従来、AIが学習していない分布外のデータ(out-of-distribution、以下、OOD)への対処は、OODとして学ばせる外部データを用意し、追加の計算コストをかける必要があった。これに対し、今回開発された「Split-Ensemble」では、既にあるデータセットのみから作成した複数のサブモデルを使って、OODへ対処できるようにする。
具体的には、似た者同士を見分けるサブタスクを複数用意し、それぞれのタスクを解く複数のサブモデルを学習する。

サブタスクでは、一部のデータを分布内データ(in-distribution、以下、ID)として扱い、残りをOODとして学習させるアーキテクチャになっている。例えば、「ビーバーとカワウソとアシカとそれ以外(OOD)」、「楓と樫と松とそれ以外(OOD)」という風にすることで、似たカテゴリ同士の見分け方と同時に、OODの見分け方を学習する。

元のタスクを解けるようにするには、複数のサブタスクでサブモデルを学習し、それらの出力を統合する必要があるが、小規模でも学習させるモデル数が増えれば必要となる計算量は増加する。そこで今回は、サブモデル間で可能な限りアーキテクチャを共有し、モデルの枝刈りなどを行うことで計算量の増大を抑制した。

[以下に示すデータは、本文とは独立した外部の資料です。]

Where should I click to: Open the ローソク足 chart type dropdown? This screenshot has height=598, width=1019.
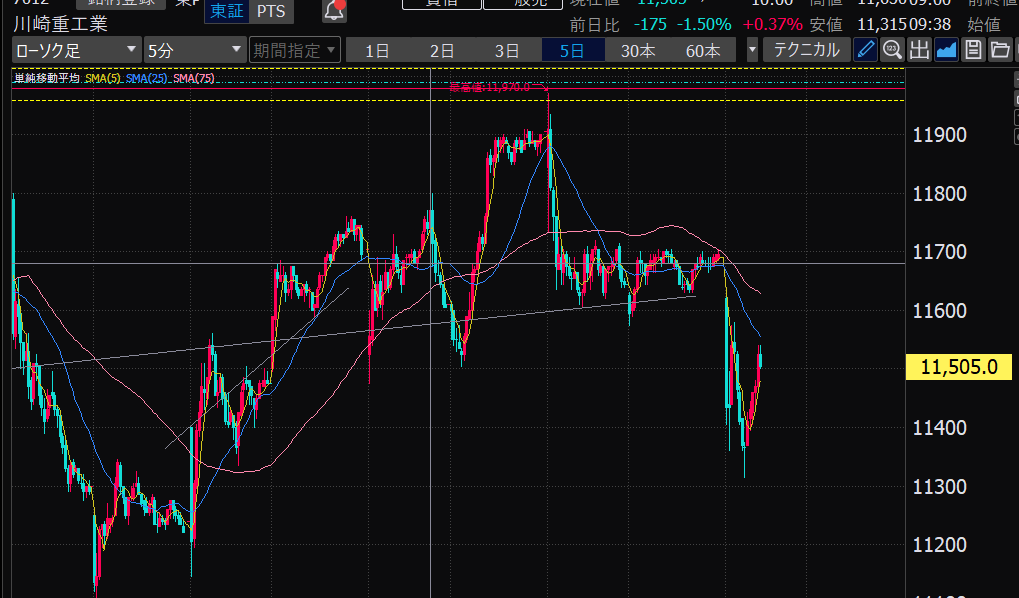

そして、同手法の有効性をベンチマークデータセット(CIFAR-10、CIFAR100)で検証した結果、従来法に比べて4分の1の計算コストでOODを見分けられることが確認された。
パナソニックHDは、同手法の最も大きなインパクトについて、「独自のアーキテクチャにより深層学習モデルにOODの検出能力を向上させたという点だ」としている。
今回の取り組みでは、ImageNetデータセットなど、比較的小規模なタスクで評価を行ったが、今後は、同手法を大規模なLLMsに適用することで、ハルシネーションの抑制などにも繋げていくのだという。
なお「Split-Ensemble」は、AI・機械学習分野のカンファレンス「The 41st International Conference on Machine Learning(ICML 2024)」に採択され、2024年7月21日から2024年7月27日にオーストリア ウィーンで開催される同会議で発表される。